A head coach is important during the draft process to run the individual workouts with prospects and give his take on which players would be best fits for his coaching style and offensive and defensive schemes. Players and coaches have to be able to understand each other and somewhat speak the same language, or their performance on the court might suffer. Especially with rookies.

Lottery teams like the Charlotte Bobcats, Phoenix Suns, Detroit Pistons and Philadelphia 76ers all need coaches. Pseudo-lottery Milwaukee Bucks need a coach as well. Three openings exist on playoff teams: The Atlanta Hawks, Brooklyn Nets and Los Angeles Clippers came up short of expectations and decided the coach was the problem.

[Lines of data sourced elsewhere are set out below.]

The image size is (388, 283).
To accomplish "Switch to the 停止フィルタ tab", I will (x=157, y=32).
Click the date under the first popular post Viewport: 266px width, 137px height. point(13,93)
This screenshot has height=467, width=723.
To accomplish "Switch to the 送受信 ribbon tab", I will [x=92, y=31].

Why are teams waiting so long to fill their coaching position?

The delay, which could extend to late June

Because some of the best coaching prospects are still roaming the sidelines in the Conference Finals, that's why. Brian Shaw (Indiana), Mike Budenholzer (San Antonio), David Fizdale (Miami) and Lionel Hollins and Dave Joerger (Memphis) are all on the short list of favorites.

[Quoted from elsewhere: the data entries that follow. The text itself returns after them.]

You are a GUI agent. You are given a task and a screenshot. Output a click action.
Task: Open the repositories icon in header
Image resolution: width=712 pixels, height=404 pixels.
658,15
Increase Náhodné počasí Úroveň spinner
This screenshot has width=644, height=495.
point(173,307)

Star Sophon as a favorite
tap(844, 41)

Indiana, in particular, has declined all interview requests through the end of the playoffs. Not only is Brian Shaw on a lot of teams' lists, so is GM Kevin Pritchard to take over front office openings.

The still-working coaches

Fizdale and Joerger, who have never been head coaches in the NBA, are wanted by the lottery-bound rebuilding teams.

Hollins, whose contract expires in June, is coveted by teams with big aspirations like the Clippers, Nets and maybe even the Hawks.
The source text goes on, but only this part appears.